EXERCISE DESCRIPTION: Output the data below word for word, starting with the line that contains "Open the font color swatch" and going on through the line that contains "click(110, 305)". Leave the pictures out of your answer.

SUPPLIED INFORMATION:
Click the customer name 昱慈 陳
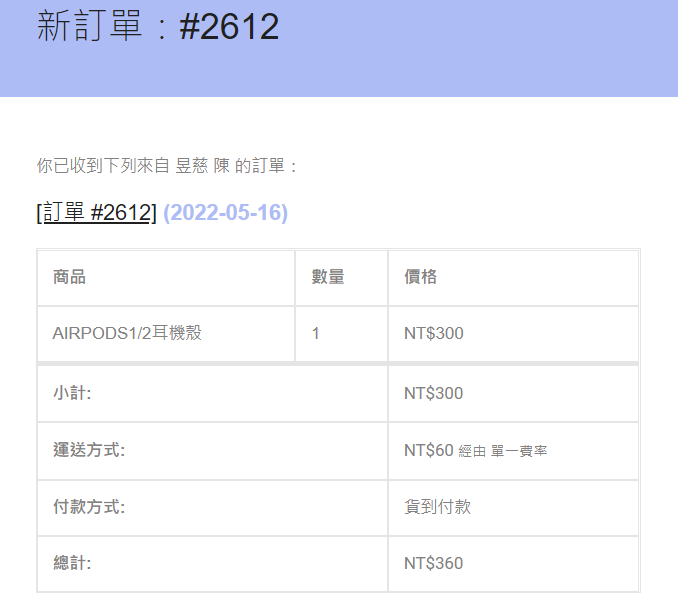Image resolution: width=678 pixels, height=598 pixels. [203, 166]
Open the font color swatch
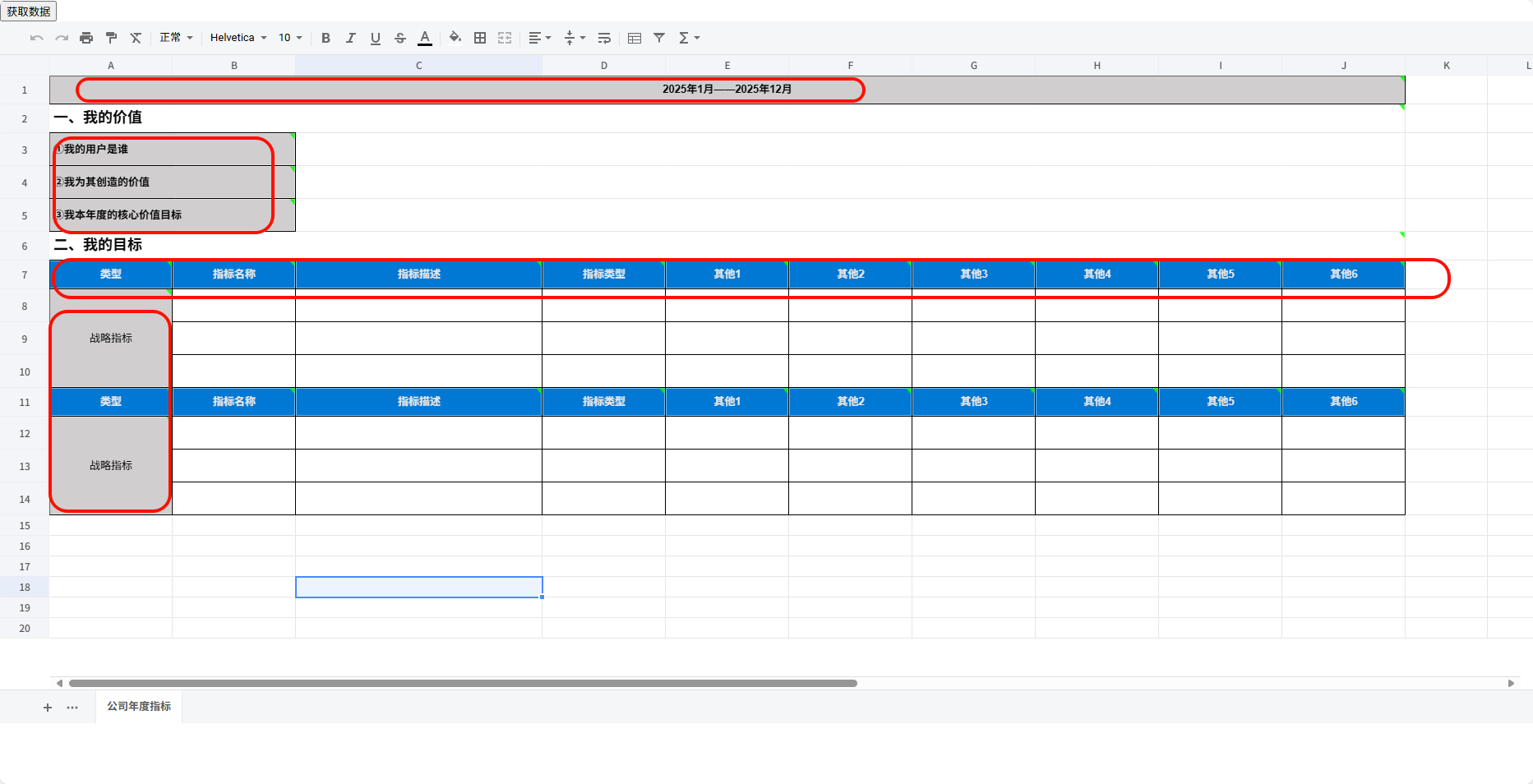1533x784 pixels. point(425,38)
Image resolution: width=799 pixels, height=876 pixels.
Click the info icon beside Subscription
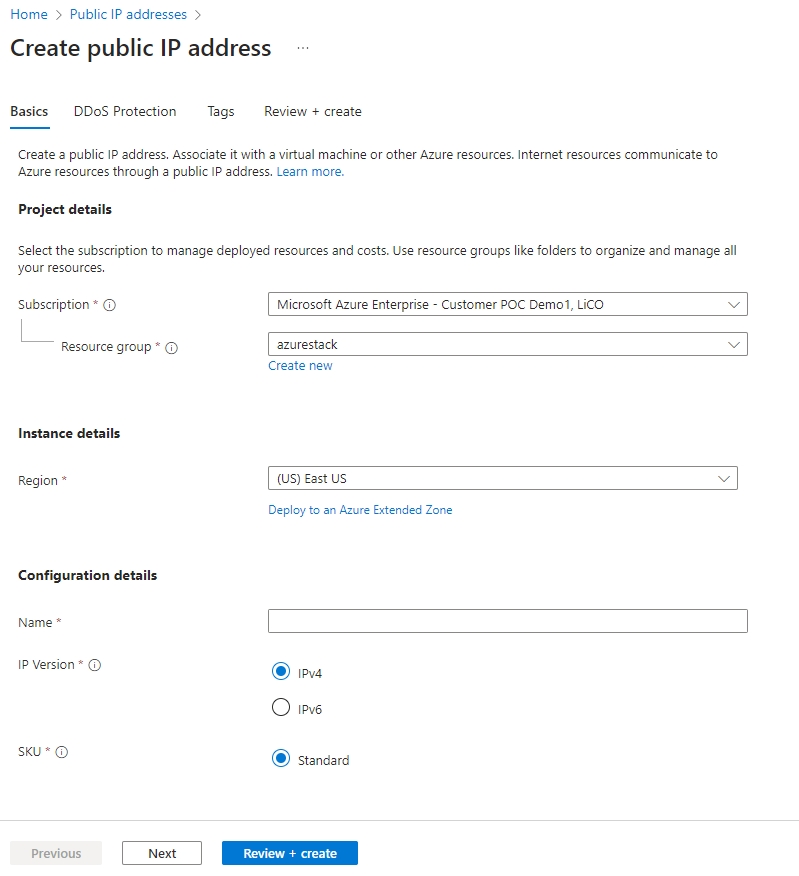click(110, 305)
* * *
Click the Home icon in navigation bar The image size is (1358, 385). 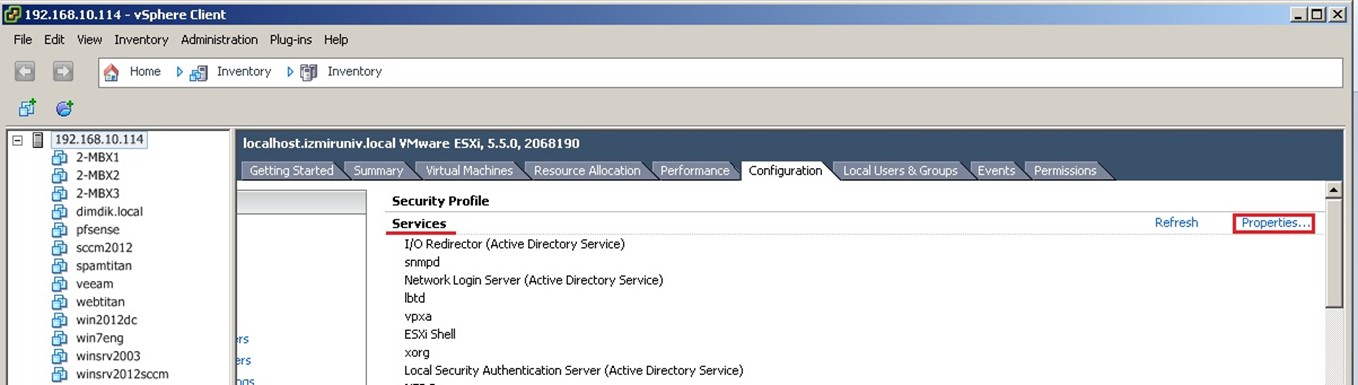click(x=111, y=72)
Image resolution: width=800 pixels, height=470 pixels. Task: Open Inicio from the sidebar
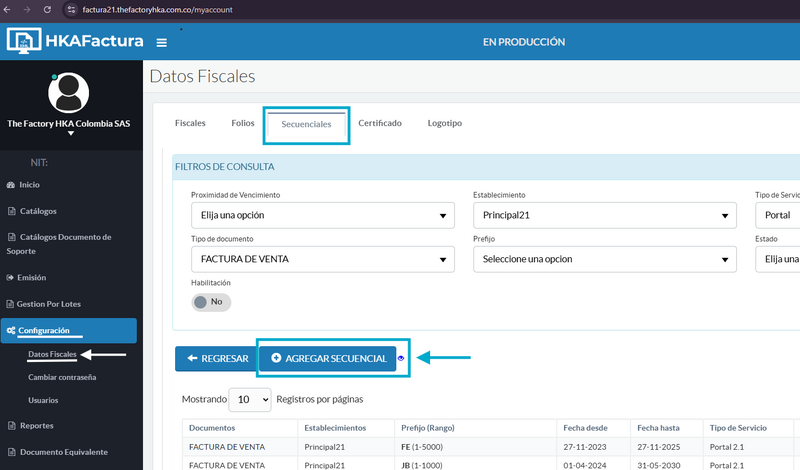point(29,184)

RESULT BELOW:
Open the font color swatch
1533x784 pixels. point(425,38)
Image resolution: width=799 pixels, height=876 pixels.
Click the info icon beside Subscription
click(110, 305)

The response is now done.